Alain Minc, penseur libéral – et libéré pour l'occasion – propose de sortir de l'ornière du flottement intellectuel ambiant empêtré, pense-t-il, soit dans la naïveté, soit dans l'hostilité. Pour contrecarrer la pesanteur d'un risque de "politiquement correct" à la française, ces Épîtres à nos nouveaux maîtres trouvent étonnamment des accents de prosodie révolutionnaire. Alain Minc voudrait-il à son tour "changer la vie" ? On aura tout vu. --Denis Gombert
" Le conformisme a changé de camp. Ce n'est plus le vieux conformisme bourgeois qui règne, mais un nouveau " politiquement correct" à la française.

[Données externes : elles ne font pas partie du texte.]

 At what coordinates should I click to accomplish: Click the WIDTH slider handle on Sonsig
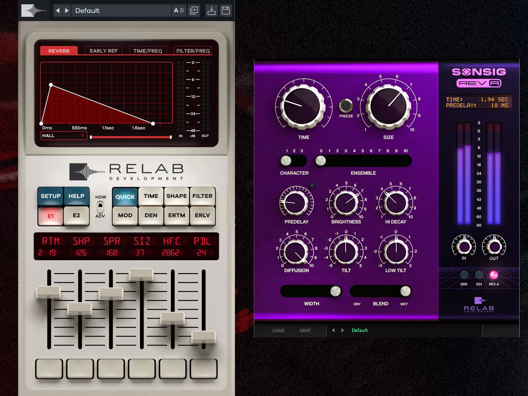coord(335,291)
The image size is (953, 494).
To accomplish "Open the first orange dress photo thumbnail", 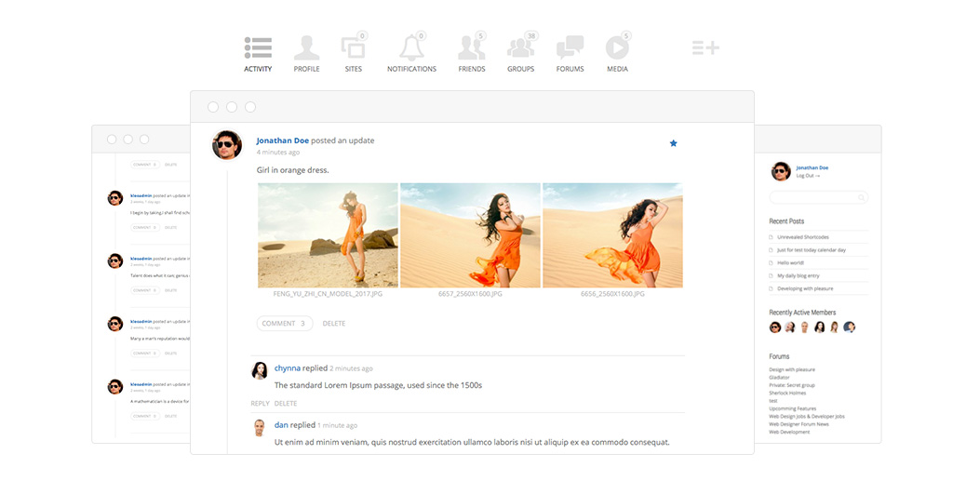I will click(328, 234).
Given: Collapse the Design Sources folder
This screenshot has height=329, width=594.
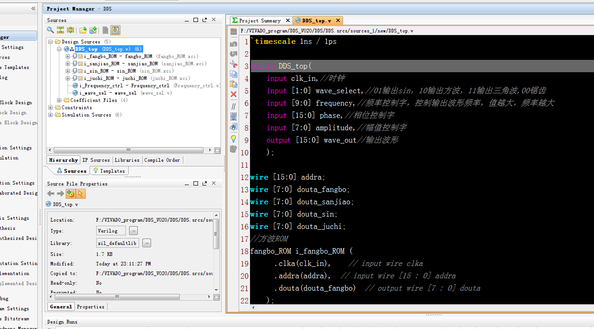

Il est l'apanage des maîtres du moment : féministes, gays, communautaristes, croisés de l'anti-mondialisation, dévots de la pureté, apôtres du populisme, parmi d'autres. Leur discours est omniprésent ; leurs aspirations triomphent ; leurs fantasmes fabriquent désormais l'imaginaire collectif. La société a abdiqué devant eux, comme elle le faisait autrefois devant les seules classes dirigeantes. Etonnant renversement de perspective : est devenue dominante l'idéologie de ceux qui ont l'intelligence de se présenter encore comme les dominés. "Ni Dieu ni maître": pourquoi le plus beau des principes ne s'appliquerait-il pas à nos nouveaux maîtres ? Pourquoi échapperaient-ils à toute interpellation ? Pourquoi, exhibant, tels des quartiers de noblesse, leurs souffrances passées ou leur marginalité d'hier, seraient-ils à l'abri de la critique qu'ils ont, à juste titre, développée à notre endroit ? Dix épîtres à nos nouveaux maîtres pour lever cette chape de plomb. " A.M.